Yoru sentiu o chão sumir sob ele.
— Isso é… impossível — murmurou.
— Era impossível — Ryuij corrigiu, seco. — Mas aconteceu.Você conseguiu derrotar o Haruto, mesmo inconsciente, você agora foi capaz de unificar as 35 escolas do Japão depois de 10 anos
Leonard apertou o punho.
— Mas isso não significa que acabou. Significa que nossa verdadeira guerra… está só começando.
O vento soprou mais forte através das janelas quebradas, como se o próprio mundo estivesse sussurrando sobre o futuro.
Yoru apoiou a cabeça nas mãos, tentando organizar seus pensamentos.
Uma única força.
Um único exército.
Uma nova era.
Mas a que custo?
Ele olhou para os rostos dos amigos — sujos, machucados, exaustos.
E, mais ao fundo, viu Yumi observando a cena, encostada em uma coluna.
O sorriso dela era enigmático, quase… triste?
Yoru franziu o cenho.
Mesmo que todos eles estivessem juntos agora…
Nem todos os fantasmas do passado haviam sido enterrados.
….
O silêncio pairava pesado no topo do prédio.
As palavras ainda ecoavam na cabeça de Yoru como um sino distante: As 35 escolas do Japão agora estão unificadas.
Ele mal podia acreditar.
Era surreal… Como se tudo tivesse saído de controle, mas, ao mesmo tempo, estivesse exatamente onde deveria estar.
Yumi, ainda encostada na coluna de concreto, trocou um olhar breve com Yue, que até então permanecera quieta, sua expressão fria como gelo.
Sem dizer absolutamente nada, sem deixar sequer um aviso, ambas viraram as costas e desapareceram na escuridão da noite, seus passos ecoando suavemente até sumirem de vista.
Yoru observou, sentindo uma sensação estranha apertar seu peito.
“Por que…?” pensou ele, mas antes que pudesse formular qualquer teoria, Hiroshi bateu no seu ombro com um sorriso largo.
— Vamos, Yoru. — disse Hiroshi, a voz carregada de alívio. — O pessoal tá esperando.
Nathan riu, cruzando os braços.
— Depois de tudo que a gente passou, nada mais justo do que uma comemoração, né?
Leonard assentiu, ajeitando sua jaqueta rasgada.
— Todo mundo tá lá embaixo. Tão esperando você.
Ryuij ajustou as faixas em seu braço machucado.
— Não faz a gente passar vergonha, moleque. Anda logo.
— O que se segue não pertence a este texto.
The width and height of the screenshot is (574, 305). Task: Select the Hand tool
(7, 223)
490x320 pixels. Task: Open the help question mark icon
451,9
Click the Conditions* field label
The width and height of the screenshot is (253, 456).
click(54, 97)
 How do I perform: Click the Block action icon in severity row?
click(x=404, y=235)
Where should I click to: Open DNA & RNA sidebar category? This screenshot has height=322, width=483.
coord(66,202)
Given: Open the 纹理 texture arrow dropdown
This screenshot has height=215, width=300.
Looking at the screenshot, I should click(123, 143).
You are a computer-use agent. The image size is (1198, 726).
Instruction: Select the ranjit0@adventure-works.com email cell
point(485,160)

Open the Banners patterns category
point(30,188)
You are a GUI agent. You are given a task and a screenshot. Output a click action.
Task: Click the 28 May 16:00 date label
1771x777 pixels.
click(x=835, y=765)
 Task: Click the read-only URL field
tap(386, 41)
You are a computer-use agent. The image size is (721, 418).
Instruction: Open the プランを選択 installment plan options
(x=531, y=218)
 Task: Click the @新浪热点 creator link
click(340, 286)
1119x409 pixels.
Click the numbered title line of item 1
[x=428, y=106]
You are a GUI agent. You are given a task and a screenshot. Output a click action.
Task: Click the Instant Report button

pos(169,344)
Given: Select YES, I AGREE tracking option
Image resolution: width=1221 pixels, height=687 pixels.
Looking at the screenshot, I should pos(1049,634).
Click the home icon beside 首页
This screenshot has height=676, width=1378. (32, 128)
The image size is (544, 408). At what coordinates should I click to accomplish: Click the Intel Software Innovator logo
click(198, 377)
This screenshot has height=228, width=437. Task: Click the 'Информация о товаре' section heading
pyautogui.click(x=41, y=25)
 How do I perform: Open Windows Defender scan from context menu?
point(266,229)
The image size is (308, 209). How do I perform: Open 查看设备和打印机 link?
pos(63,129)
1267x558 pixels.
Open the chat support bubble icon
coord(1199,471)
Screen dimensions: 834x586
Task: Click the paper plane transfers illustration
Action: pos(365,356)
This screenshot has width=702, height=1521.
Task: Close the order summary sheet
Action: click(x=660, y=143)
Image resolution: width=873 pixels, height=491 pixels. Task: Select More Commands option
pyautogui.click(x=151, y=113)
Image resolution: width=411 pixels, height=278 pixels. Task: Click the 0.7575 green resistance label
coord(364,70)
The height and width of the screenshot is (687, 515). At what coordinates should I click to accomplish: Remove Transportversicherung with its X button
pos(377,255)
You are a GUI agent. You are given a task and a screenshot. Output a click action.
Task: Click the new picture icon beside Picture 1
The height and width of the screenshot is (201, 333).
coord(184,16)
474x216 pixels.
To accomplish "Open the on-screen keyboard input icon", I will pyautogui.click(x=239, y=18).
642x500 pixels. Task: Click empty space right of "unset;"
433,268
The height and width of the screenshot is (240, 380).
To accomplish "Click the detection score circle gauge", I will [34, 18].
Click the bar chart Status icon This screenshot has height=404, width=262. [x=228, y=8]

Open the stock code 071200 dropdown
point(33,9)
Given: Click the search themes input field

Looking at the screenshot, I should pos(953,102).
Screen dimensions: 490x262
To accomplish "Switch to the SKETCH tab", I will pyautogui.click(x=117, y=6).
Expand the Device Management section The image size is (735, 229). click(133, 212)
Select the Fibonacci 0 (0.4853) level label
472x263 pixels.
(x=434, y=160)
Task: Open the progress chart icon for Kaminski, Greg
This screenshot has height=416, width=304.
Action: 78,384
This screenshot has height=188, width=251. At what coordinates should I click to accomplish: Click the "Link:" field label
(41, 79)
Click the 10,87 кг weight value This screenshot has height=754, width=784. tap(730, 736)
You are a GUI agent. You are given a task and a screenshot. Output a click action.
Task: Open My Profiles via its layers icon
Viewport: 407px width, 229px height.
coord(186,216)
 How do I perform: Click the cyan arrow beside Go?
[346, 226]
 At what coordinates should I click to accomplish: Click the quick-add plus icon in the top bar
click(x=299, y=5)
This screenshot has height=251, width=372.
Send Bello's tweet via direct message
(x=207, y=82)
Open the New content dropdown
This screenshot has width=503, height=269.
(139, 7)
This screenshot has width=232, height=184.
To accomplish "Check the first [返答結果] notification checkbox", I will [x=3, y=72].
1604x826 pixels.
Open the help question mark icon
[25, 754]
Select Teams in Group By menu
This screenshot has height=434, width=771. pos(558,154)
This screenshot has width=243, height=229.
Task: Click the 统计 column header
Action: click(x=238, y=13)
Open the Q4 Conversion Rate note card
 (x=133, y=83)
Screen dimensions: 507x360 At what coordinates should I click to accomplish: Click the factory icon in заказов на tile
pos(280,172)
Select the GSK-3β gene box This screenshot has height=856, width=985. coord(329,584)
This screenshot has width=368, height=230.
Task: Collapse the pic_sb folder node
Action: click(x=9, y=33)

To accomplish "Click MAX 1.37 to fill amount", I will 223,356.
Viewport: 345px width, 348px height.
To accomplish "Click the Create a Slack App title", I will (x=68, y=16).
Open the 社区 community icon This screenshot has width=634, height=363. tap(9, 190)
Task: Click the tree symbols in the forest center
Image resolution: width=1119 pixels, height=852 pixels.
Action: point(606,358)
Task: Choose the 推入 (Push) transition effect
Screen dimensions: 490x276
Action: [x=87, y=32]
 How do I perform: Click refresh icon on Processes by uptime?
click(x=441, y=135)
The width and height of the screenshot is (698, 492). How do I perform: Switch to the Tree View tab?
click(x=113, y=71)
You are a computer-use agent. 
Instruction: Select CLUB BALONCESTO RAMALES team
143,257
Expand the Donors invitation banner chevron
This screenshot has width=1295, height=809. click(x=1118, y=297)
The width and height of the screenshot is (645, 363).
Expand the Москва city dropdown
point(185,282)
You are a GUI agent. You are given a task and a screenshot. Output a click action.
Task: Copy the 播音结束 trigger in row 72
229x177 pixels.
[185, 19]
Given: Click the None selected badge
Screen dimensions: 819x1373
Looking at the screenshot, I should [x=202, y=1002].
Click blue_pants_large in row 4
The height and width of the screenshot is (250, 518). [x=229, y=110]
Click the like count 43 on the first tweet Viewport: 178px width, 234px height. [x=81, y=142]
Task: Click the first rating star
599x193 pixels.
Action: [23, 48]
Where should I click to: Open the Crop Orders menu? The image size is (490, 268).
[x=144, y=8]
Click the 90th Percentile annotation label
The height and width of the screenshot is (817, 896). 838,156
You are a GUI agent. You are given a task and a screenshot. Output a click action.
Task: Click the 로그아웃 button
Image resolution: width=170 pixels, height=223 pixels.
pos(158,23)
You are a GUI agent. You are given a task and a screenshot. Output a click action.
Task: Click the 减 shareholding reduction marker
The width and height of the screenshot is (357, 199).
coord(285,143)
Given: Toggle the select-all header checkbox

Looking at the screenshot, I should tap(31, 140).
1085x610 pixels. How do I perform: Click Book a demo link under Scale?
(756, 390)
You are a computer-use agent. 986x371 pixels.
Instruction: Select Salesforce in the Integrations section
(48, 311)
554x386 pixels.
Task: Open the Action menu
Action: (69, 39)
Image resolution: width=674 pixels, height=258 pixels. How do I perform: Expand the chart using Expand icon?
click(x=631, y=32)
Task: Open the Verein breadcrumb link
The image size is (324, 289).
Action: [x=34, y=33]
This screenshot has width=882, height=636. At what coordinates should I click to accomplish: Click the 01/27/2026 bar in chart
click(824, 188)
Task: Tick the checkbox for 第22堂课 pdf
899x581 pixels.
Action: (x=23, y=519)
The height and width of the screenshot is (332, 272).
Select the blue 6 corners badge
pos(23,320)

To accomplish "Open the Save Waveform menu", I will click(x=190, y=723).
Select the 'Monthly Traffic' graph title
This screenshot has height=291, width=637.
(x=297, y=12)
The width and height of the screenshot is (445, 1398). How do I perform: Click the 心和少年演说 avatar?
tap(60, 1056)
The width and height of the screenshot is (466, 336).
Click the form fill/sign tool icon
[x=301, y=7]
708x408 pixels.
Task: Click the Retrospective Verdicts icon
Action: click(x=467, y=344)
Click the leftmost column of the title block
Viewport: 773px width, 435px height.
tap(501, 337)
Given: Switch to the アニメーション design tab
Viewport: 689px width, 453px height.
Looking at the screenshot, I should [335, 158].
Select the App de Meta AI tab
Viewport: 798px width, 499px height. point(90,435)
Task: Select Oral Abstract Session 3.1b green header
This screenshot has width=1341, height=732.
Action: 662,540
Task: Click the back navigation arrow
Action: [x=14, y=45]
Yoru esboçou um sorriso fraco.
Por fora, tentava parecer bem.
Por dentro, sua mente fervia de perguntas sem resposta.
Como ele tinha vencido aquela batalha?
Ele não lembrava de ter dado o golpe final em Mael.
Não lembrava de ter vencido.
Era como se… uma força além dele tivesse tomado o controle.
Sem outra escolha, ele se levantou com esforço, apoiando-se nos amigos, e desceram as escadas estreitas do prédio até a rua.
A noite lá fora era fresca, cheia de vida.
Grupos de jovens de diversas escolas se misturavam — rivais de ontem, companheiros de hoje — comemorando como se não houvesse amanhã.
Haviam fogueiras improvisadas queimando em tambores de metal, churrascos improvisados, músicas tocando de celulares antigos, e, acima de tudo, risadas.
Muitas risadas.
Yoru caminhou vagarosamente ao lado de Hiroshi, Leonard, Nathan e Ryuij, seus olhos vagando pelo cenário quase surreal.
Ali estavam eles: os guerreiros que tinham sobrevivido à maior guerra escolar da história.
Assim que o viram, uma onda de gritos e aplausos varreu a multidão.
— Yoru!!
— O líder!!
— O cara que unificou o Japão!!
Alguém entregou uma garrafa de bebida para ele, e, mesmo hesitante, Yoru tomou um gole, sentindo o calor rasgar sua garganta.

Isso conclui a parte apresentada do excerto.